Eine hohe Robustheit wird erreicht, wenn die ungewollte Veränderung eines Bits bzw. Bytes innerhalb einer Datei kaum Auswirkungen auf die Interpretierbarkeit bzw. die Darstellung des Inhaltes hat. Dabei sind mit Kompression arbeitende Formate anfälliger gegenüber Bitfehlern – unabhängig davon, ob sie verlustfrei oder verlustbehaftet arbeiten. Durch Fehler in komprimierten Daten können größere Teile der Datei unbrauchbar werden. Daher sollte Kompression in der digitalen Langzeitarchivierung vermieden werden. Kompression kann aber zulässig sein, wenn sie zum Beispiel durch Redundanz abgesichert ist, verlustfrei erfolgt, oder die zu erwartende Einsparung an Speicherplatz das Risiko von Datenverlusten aufwiegt. Andererseits benötigen unkomprimierte Daten meist mehr Speicherplatz, daher müssen – besonders bei speicherintensiven Medien wie Video oder Audio – Kosten und Nutzen besonders abgewogen werden. Zwar ist eine PDF/A-1-Datei binär codiert, aber deren Dokumentendatei an sich ist nicht komprimiert. Das Baseline-TIFF-Format ist unkomprimiert, bietet genügend Redundanz, um die meisten Fehler zu beheben, und nur ein kleiner Bereich (genauer: Teile des „Image File Directory“) reagiert stark auf Bitfehler. Daher ist die Robustheit bei beiden Beispielen mäßig bis hoch.

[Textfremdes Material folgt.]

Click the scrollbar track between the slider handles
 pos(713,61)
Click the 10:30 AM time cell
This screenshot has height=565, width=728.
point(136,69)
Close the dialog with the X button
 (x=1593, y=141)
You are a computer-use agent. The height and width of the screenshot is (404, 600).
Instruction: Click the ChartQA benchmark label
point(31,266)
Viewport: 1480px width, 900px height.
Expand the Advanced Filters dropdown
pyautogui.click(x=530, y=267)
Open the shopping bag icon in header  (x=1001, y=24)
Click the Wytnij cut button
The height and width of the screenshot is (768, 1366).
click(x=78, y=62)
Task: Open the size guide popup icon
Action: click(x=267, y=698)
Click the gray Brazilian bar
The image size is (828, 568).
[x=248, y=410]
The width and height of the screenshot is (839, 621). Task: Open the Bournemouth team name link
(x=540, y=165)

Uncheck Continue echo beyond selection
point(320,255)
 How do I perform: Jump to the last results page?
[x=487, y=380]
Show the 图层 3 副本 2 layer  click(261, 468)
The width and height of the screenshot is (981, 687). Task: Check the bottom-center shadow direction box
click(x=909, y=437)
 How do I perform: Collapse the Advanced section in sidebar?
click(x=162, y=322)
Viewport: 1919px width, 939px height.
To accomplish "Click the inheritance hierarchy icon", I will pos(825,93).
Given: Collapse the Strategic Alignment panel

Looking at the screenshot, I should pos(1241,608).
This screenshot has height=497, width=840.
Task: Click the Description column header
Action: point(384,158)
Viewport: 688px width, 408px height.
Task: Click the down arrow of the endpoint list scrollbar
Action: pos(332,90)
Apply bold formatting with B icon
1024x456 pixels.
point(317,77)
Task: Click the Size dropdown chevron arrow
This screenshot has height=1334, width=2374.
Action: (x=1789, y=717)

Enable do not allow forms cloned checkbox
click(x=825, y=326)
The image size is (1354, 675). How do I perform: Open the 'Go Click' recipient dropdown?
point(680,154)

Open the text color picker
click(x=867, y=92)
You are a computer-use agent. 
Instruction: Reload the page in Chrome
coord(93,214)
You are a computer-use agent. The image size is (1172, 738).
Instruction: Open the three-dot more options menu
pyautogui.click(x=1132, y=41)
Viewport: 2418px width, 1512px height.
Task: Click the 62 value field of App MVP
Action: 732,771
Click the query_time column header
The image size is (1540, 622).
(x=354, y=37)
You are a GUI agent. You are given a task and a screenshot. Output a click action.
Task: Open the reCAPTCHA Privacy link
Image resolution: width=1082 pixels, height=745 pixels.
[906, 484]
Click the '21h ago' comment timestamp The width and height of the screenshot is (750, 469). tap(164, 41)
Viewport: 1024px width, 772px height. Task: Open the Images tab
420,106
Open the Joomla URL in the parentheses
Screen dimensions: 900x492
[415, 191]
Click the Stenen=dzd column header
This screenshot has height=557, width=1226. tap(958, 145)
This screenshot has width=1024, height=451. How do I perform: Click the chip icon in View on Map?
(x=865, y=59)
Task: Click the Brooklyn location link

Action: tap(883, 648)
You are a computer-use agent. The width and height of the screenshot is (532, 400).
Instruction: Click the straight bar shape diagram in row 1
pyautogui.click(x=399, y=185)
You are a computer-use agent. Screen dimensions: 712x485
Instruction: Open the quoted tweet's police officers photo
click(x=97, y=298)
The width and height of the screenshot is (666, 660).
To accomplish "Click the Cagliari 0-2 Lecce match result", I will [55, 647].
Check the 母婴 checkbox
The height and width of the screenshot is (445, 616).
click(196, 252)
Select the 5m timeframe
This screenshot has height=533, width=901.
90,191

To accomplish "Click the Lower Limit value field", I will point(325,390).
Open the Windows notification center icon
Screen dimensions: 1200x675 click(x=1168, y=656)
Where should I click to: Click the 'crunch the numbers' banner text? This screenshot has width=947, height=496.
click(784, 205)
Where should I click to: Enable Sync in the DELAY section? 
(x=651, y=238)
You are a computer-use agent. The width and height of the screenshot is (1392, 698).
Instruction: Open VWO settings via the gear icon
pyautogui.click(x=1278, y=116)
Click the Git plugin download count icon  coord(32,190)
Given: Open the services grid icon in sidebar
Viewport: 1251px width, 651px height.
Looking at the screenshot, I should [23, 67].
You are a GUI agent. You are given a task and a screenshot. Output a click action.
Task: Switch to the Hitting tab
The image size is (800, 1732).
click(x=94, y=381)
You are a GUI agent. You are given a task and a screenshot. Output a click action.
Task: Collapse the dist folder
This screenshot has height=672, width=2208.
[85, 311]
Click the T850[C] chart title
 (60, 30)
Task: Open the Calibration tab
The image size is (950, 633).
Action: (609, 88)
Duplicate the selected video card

Schließlich bedarf es noch eines möglichst geringen Grades an Abhängigkeiten von anderen Ressourcen, wie spezieller Hardware, Software oder Internet-Ressourcen, da diese in Zukunft möglicherweise nicht mehr zur Verfügung stehen. Alle Medien einer PDF/A-Datei müssen in den gängigsten Bild- und Vektorformaten eingebettet sein. Links auf externe Ressourcen dürfen darin nicht enthalten sein. Für Baseline-TIFF gibt es keine externen Abhängigkeiten. Daher ist bei beiden Formaten in den jeweiligen Versionen der Grad an Abhängigkeiten gering.

Die Prüfung und Auswahl der Datenformate sind entscheidend für die Datenübernahme in das Archiv und für die spätere Bestandserhaltung, die weitgehend automatisiert abläuft (→siehe Abschnitt Einreichung beim Archiv).